**AIM OF THE TASK**
Edit the rows below so that every "output the pixel" becomes "return the pixel", keeping everything else unchanged.

**TASK MATERIAL**
* Start *

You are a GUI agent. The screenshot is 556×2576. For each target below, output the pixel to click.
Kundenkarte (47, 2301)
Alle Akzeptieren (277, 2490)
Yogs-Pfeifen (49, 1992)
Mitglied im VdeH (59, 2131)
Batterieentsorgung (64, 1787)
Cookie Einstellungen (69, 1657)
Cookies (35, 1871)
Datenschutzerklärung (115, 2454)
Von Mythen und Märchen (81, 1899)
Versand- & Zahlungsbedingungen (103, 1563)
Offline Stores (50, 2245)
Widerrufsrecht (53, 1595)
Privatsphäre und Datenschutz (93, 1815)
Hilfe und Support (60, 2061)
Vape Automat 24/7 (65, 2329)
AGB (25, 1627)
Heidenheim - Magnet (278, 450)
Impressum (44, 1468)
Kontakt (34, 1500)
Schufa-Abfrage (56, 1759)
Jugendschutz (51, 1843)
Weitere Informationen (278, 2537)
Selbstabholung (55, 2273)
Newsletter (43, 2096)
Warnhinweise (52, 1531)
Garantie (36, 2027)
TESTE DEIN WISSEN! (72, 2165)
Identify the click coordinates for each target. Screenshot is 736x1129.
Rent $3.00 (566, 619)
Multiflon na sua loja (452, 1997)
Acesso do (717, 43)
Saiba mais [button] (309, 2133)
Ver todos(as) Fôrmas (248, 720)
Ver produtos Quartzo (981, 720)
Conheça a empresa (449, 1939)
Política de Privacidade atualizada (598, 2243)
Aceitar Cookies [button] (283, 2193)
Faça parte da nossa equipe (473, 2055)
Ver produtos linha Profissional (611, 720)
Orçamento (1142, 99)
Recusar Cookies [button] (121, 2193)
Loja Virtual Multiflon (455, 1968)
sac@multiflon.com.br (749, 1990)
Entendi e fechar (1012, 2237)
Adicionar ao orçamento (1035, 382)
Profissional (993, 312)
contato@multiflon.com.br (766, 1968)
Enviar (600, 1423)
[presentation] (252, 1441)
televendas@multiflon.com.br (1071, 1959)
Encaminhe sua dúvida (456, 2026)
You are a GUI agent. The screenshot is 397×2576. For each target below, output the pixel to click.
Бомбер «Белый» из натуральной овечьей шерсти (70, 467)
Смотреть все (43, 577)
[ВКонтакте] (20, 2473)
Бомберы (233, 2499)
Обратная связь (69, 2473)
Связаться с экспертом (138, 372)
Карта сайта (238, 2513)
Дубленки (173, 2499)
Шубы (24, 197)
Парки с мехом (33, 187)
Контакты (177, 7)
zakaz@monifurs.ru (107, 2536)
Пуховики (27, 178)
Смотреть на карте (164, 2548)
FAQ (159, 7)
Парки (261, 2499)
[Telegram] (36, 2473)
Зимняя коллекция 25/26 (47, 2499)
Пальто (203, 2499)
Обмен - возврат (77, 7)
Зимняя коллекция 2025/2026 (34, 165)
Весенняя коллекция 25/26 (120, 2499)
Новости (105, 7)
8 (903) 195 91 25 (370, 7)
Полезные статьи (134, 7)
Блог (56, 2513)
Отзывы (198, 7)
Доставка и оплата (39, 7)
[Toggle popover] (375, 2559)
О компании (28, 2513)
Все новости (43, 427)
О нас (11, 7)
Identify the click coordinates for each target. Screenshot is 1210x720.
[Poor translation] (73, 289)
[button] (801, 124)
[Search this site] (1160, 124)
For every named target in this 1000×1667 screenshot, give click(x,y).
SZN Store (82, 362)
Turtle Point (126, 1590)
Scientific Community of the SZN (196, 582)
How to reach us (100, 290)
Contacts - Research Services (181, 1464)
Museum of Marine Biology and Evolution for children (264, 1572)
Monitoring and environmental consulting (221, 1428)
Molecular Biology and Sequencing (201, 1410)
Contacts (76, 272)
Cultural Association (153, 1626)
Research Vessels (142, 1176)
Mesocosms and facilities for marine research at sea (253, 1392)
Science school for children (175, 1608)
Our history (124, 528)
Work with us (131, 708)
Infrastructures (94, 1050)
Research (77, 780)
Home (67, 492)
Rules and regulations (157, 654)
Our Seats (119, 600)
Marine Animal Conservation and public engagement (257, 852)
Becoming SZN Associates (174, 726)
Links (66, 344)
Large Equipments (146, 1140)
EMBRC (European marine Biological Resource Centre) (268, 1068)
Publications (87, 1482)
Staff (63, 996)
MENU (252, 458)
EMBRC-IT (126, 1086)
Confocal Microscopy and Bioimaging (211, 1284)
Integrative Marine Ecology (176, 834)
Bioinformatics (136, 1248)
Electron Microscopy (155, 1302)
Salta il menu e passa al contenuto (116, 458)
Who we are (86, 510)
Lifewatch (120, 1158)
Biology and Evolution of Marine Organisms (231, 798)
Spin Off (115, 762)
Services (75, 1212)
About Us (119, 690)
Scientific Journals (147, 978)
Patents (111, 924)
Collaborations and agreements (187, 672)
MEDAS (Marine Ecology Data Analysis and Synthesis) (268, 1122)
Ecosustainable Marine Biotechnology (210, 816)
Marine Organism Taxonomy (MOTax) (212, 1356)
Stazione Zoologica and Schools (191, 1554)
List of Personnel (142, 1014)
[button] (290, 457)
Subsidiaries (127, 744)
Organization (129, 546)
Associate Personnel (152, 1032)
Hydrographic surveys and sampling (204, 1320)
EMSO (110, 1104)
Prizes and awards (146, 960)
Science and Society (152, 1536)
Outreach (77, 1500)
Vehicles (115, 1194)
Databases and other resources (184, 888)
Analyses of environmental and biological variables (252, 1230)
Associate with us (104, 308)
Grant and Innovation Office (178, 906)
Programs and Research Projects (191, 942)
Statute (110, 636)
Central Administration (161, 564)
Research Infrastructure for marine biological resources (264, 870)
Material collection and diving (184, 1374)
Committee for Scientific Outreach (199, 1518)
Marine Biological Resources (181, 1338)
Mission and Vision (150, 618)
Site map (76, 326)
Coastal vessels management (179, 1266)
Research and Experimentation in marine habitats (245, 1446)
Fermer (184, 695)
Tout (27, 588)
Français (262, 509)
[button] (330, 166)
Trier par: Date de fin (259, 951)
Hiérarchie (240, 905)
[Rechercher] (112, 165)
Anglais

* End *

**CORRECT RESPONSE**
You are a GUI agent. The screenshot is 556×2576. For each target below, return the pixel to click.
Kundenkarte (47, 2301)
Alle Akzeptieren (277, 2490)
Yogs-Pfeifen (49, 1992)
Mitglied im VdeH (59, 2131)
Batterieentsorgung (64, 1787)
Cookie Einstellungen (69, 1657)
Cookies (35, 1871)
Datenschutzerklärung (115, 2454)
Von Mythen und Märchen (81, 1899)
Versand- & Zahlungsbedingungen (103, 1563)
Offline Stores (50, 2245)
Widerrufsrecht (53, 1595)
Privatsphäre und Datenschutz (93, 1815)
Hilfe und Support (60, 2061)
Vape Automat 24/7 (65, 2329)
AGB (25, 1627)
Heidenheim - Magnet (278, 450)
Impressum (44, 1468)
Kontakt (34, 1500)
Schufa-Abfrage (56, 1759)
Jugendschutz (51, 1843)
Weitere Informationen (278, 2537)
Selbstabholung (55, 2273)
Newsletter (43, 2096)
Warnhinweise (52, 1531)
Garantie (36, 2027)
TESTE DEIN WISSEN! (72, 2165)
Identify the click coordinates for each target. Screenshot is 736x1129.
Rent $3.00 (566, 619)
Multiflon na sua loja (452, 1997)
Acesso do (717, 43)
Saiba mais [button] (309, 2133)
Ver todos(as) Fôrmas (248, 720)
Ver produtos Quartzo (981, 720)
Conheça a empresa (449, 1939)
Política de Privacidade atualizada (598, 2243)
Aceitar Cookies [button] (283, 2193)
Faça parte da nossa equipe (473, 2055)
Ver produtos linha Profissional (611, 720)
Orçamento (1142, 99)
Recusar Cookies [button] (121, 2193)
Loja Virtual Multiflon (455, 1968)
sac@multiflon.com.br (749, 1990)
Entendi e fechar (1012, 2237)
Adicionar ao orçamento (1035, 382)
Profissional (993, 312)
contato@multiflon.com.br (766, 1968)
Enviar (600, 1423)
[presentation] (252, 1441)
televendas@multiflon.com.br (1071, 1959)
Encaminhe sua dúvida (456, 2026)
You are a GUI agent. The screenshot is 397×2576. For each target below, return the pixel to click.
Бомбер «Белый» из натуральной овечьей шерсти (70, 467)
Смотреть все (43, 577)
[ВКонтакте] (20, 2473)
Бомберы (233, 2499)
Обратная связь (69, 2473)
Связаться с экспертом (138, 372)
Карта сайта (238, 2513)
Дубленки (173, 2499)
Шубы (24, 197)
Парки с мехом (33, 187)
Контакты (177, 7)
zakaz@monifurs.ru (107, 2536)
Пуховики (27, 178)
Смотреть на карте (164, 2548)
FAQ (159, 7)
Парки (261, 2499)
[Telegram] (36, 2473)
Зимняя коллекция 25/26 (47, 2499)
Пальто (203, 2499)
Обмен - возврат (77, 7)
Зимняя коллекция 2025/2026 (34, 165)
Весенняя коллекция 25/26 (120, 2499)
Новости (105, 7)
8 (903) 195 91 25 (370, 7)
Полезные статьи (134, 7)
Блог (56, 2513)
Отзывы (198, 7)
Доставка и оплата (39, 7)
[Toggle popover] (375, 2559)
О компании (28, 2513)
Все новости (43, 427)
О нас (11, 7)
Identify the click coordinates for each target. Screenshot is 1210x720.
[Poor translation] (73, 289)
[button] (801, 124)
[Search this site] (1160, 124)
For every named target in this 1000×1667 screenshot, give click(x,y).
SZN Store (82, 362)
Turtle Point (126, 1590)
Scientific Community of the SZN (196, 582)
How to reach us (100, 290)
Contacts - Research Services (181, 1464)
Museum of Marine Biology and Evolution for children (264, 1572)
Monitoring and environmental consulting (221, 1428)
Molecular Biology and Sequencing (201, 1410)
Contacts (76, 272)
Cultural Association (153, 1626)
Research Vessels (142, 1176)
Mesocosms and facilities for marine research at sea (253, 1392)
Science school for children (175, 1608)
Our history (124, 528)
Work with us (131, 708)
Infrastructures (94, 1050)
Research (77, 780)
Home (67, 492)
Rules and regulations (157, 654)
Our Seats (119, 600)
Marine Animal Conservation and public engagement (257, 852)
Becoming SZN Associates (174, 726)
Links (66, 344)
Large Equipments (146, 1140)
EMBRC (European marine Biological Resource Centre) (268, 1068)
Publications (87, 1482)
Staff (63, 996)
MENU (252, 458)
EMBRC-IT (126, 1086)
Confocal Microscopy and Bioimaging (211, 1284)
Integrative Marine Ecology (176, 834)
Bioinformatics (136, 1248)
Electron Microscopy (155, 1302)
Salta il menu e passa al contenuto (116, 458)
Who we are (86, 510)
Lifewatch (120, 1158)
Biology and Evolution of Marine Organisms (231, 798)
Spin Off (115, 762)
Services (75, 1212)
About Us (119, 690)
Scientific Journals (147, 978)
Patents (111, 924)
Collaborations and agreements (187, 672)
MEDAS (Marine Ecology Data Analysis and Synthesis) (268, 1122)
Ecosustainable Marine Biotechnology (210, 816)
Marine Organism Taxonomy (MOTax) (212, 1356)
Stazione Zoologica and Schools (191, 1554)
List of Personnel (142, 1014)
[button] (290, 457)
Subsidiaries (127, 744)
Organization (129, 546)
Associate Personnel (152, 1032)
Hydrographic surveys and sampling (204, 1320)
EMSO (110, 1104)
Prizes and awards (146, 960)
Science and Society (152, 1536)
Outreach (77, 1500)
Vehicles (115, 1194)
Databases and other resources (184, 888)
Analyses of environmental and biological variables (252, 1230)
Associate with us (104, 308)
Grant and Innovation Office (178, 906)
Programs and Research Projects (191, 942)
Statute (110, 636)
Central Administration (161, 564)
Research Infrastructure for marine biological resources (264, 870)
Material collection and diving (184, 1374)
Committee for Scientific Outreach (199, 1518)
Marine Biological Resources (181, 1338)
Mission and Vision (150, 618)
Site map (76, 326)
Coastal vessels management (179, 1266)
Research and Experimentation in marine habitats (245, 1446)
Fermer (184, 695)
Tout (27, 588)
Français (262, 509)
[button] (330, 166)
Trier par: Date de fin (259, 951)
Hiérarchie (240, 905)
[Rechercher] (112, 165)
Anglais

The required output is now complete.